**Supplied text**
The acceptability of statistical-optimality reckoning is tied to the background assumptions on the legitimacy of this style of reasoning as opposed to nonstatistical judgment. A statistical-optimality explanation sheds light on average behavior of a population sample. By definition, statistical information and inferences are about group behaviors. For instance, the law of large numbers and the central limit theorem only hold true for large data corpa, as certain conditions are satisfied by random variables rather than any single individual. Hence, the decision outcomes obtained from statistical inferences could suffer from limitations regarding the explanation of why one decision, at an individualistic level, has been obtained given the behavior of others. More specifically, the hard question remains to be investigated about how a highly probabilistic outcome justifies a decision result at an individual level. Of course, I do not suggest that statistical inferences are problematic in many contexts. Such inferences are relied upon all the time, and indeed, contemporary scientific inquiry is based mainly on this mode of inquiry. Rather, sensitive social decisions

Figure 5: Reasons, Values, and Stakeholders: The RVS Framework

might not always demand a scientific mode of reasoning, and making the best decision might require the involvement of several types of expertise to decide whether to adopt statistical reckoning or a non-statistical judgment. To make this point more concrete, I give a simple real-life example of a judgment based on a uniquely human capacity, which probably cannot be taught to a deep neural network.

**Material shown**

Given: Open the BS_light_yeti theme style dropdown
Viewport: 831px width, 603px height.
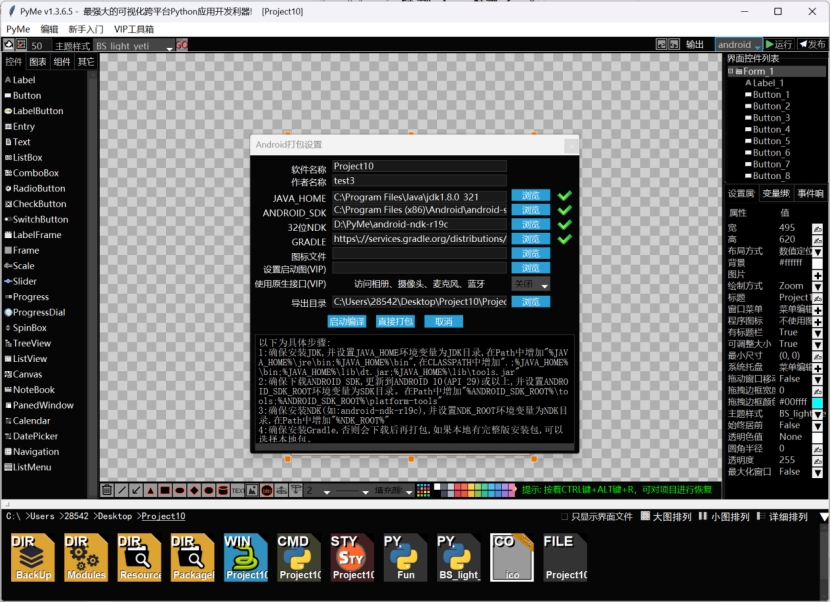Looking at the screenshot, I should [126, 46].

==

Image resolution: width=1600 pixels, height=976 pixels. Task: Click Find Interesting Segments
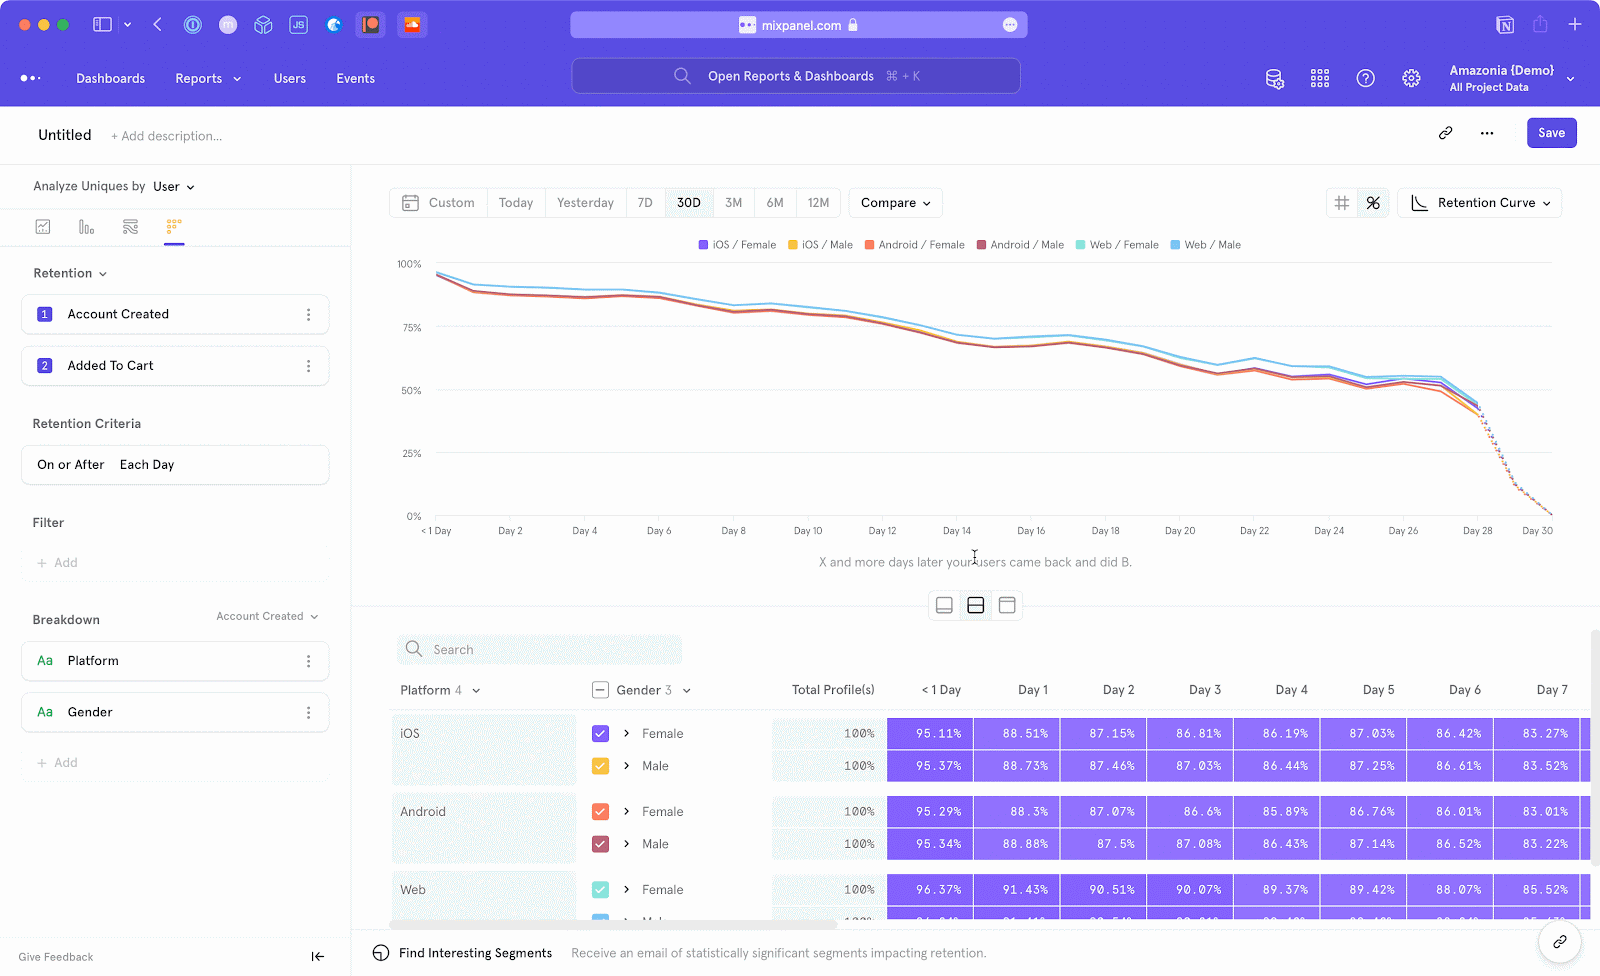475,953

**Problems to work on**
(A) From the passage on statistical-optimality reasoning, return the text between "might not always" and "deep neural network.", inclusive.
(B) Answer these questions from the passage on statistical-optimality reasoning:
(i) By definition, what are statistical information and inferences about?
(ii) Which two results does the passage say only hold true for large data corpa?
(iii) What is the title of Figure 5?
(C) In the passage on statistical-optimality reasoning, the Figure 5 caption names several items before its colon. List them.
The records are separate from the passage on statistical-optimality reasoning.

**Answers to the exercises**
(A)
might not always demand a scientific mode of reasoning, and making the best decision might require the involvement of several types of expertise to decide whether to adopt statistical reckoning or a non-statistical judgment. To make this point more concrete, I give a simple real-life example of a judgment based on a uniquely human capacity, which probably cannot be taught to a deep neural network.

(B)
(i) Group behaviors.
(ii) The law of large numbers and the central limit theorem.
(iii) "Reasons, Values, and Stakeholders: The RVS Framework"

(C)
Reasons
Values
Stakeholders